• [Task to complete] Only one stretch of the data below should be repeated: the lines from the line containing "Click the info icon next to Условия отмены" through the line containing "Given: Click the signpost in the game view", inclusive, exactly as they are.

• [Stored data]

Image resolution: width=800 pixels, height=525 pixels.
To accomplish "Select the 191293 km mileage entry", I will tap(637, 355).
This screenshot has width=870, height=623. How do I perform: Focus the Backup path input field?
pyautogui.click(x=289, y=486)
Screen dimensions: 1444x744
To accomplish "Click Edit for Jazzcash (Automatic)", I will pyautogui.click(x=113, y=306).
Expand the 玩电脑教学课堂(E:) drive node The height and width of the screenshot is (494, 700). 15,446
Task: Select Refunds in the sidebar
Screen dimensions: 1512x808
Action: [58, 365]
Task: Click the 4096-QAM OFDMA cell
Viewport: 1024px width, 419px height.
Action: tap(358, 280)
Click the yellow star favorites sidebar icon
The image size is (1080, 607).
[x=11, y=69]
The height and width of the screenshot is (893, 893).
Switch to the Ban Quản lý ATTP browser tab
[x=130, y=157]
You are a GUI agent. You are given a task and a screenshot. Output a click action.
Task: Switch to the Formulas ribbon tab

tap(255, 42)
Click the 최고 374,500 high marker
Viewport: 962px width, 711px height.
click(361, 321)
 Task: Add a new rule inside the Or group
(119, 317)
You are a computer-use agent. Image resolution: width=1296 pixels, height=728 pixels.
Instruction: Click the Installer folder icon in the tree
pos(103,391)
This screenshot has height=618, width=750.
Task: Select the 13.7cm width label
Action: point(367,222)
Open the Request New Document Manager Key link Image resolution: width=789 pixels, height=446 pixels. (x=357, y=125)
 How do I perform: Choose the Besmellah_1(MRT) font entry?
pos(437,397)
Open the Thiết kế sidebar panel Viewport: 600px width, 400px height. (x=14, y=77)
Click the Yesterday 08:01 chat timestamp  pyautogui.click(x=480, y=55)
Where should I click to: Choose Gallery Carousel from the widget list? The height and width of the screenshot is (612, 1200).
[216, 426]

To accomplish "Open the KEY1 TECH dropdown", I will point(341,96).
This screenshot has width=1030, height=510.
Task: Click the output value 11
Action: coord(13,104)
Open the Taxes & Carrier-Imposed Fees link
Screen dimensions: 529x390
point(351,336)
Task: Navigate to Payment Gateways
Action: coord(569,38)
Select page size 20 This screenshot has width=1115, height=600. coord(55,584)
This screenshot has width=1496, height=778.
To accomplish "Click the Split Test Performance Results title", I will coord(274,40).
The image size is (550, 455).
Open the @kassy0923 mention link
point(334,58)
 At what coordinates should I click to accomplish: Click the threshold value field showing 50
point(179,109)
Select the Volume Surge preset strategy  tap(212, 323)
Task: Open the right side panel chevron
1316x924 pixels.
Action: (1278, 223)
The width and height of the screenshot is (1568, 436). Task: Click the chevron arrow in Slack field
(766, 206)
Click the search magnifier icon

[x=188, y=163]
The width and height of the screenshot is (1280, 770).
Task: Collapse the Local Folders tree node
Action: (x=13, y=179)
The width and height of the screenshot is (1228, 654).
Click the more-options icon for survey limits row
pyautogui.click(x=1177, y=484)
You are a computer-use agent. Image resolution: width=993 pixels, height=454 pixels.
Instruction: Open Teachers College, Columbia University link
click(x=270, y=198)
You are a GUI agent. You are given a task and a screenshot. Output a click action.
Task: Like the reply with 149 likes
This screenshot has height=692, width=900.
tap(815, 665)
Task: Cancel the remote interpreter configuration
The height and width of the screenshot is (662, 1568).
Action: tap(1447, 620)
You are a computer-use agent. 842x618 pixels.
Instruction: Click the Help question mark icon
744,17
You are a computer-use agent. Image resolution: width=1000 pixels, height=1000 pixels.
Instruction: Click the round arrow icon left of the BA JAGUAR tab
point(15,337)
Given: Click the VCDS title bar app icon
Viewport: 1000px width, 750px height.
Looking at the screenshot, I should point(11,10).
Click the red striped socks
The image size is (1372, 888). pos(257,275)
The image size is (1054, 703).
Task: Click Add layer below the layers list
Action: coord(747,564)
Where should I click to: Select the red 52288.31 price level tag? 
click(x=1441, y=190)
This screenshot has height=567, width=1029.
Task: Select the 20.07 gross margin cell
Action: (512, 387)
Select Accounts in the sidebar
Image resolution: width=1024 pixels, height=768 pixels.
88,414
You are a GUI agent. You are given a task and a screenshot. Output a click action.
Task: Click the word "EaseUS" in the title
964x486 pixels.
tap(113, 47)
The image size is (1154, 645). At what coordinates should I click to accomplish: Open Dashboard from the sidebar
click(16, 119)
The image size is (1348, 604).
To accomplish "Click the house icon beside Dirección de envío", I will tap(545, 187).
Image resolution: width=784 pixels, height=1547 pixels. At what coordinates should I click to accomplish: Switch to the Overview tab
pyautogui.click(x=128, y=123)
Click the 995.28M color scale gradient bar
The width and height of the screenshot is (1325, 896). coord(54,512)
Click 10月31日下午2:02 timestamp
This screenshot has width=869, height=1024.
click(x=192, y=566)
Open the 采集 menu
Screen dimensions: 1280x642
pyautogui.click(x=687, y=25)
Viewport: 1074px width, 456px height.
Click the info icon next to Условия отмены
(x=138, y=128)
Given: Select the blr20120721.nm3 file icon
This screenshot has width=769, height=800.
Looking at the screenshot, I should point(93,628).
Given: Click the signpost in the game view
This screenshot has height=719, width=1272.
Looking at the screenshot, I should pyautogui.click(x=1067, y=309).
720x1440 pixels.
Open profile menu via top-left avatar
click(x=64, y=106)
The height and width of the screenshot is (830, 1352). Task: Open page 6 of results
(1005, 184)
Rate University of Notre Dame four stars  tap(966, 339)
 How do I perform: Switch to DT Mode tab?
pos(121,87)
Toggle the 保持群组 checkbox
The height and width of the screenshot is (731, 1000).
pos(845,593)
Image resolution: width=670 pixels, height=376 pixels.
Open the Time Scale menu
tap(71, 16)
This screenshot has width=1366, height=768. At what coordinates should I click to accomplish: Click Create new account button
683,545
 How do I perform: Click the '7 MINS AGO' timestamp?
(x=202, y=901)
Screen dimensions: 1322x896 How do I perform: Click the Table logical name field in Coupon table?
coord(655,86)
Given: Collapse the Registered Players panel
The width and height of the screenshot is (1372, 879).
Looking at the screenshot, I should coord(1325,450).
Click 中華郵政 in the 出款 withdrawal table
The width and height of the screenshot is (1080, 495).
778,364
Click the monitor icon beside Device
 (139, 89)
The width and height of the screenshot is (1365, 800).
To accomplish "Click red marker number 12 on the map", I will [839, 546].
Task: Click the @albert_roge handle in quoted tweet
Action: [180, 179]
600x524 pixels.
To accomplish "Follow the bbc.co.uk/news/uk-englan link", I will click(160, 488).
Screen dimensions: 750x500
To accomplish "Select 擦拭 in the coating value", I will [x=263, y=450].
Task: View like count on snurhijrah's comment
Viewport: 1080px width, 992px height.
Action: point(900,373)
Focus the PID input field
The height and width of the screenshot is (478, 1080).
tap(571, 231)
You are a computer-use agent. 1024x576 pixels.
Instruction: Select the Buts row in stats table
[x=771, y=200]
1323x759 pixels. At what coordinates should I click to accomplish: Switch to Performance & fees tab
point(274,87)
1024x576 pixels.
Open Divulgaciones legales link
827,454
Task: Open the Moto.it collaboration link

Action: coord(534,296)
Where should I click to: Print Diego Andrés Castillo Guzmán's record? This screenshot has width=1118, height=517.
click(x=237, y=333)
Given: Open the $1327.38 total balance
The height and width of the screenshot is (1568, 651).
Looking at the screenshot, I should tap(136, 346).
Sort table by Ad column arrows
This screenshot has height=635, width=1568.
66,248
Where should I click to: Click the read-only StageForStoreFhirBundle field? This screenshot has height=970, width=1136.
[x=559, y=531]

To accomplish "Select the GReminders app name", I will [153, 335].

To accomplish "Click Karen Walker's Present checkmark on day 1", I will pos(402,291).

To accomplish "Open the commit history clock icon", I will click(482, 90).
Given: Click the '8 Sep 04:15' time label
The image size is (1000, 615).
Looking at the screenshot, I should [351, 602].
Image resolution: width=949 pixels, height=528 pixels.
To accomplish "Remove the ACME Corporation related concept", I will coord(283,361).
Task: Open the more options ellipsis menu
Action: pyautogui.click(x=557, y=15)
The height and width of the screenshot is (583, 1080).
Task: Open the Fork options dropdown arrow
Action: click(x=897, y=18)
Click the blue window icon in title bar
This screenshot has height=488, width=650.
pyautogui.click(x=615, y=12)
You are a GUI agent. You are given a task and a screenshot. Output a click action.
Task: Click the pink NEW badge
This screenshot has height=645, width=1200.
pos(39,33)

• [Answer box]
Click the info icon next to Условия отмены
(x=138, y=128)
Given: Select the blr20120721.nm3 file icon
This screenshot has width=769, height=800.
Looking at the screenshot, I should point(93,628).
Given: Click the signpost in the game view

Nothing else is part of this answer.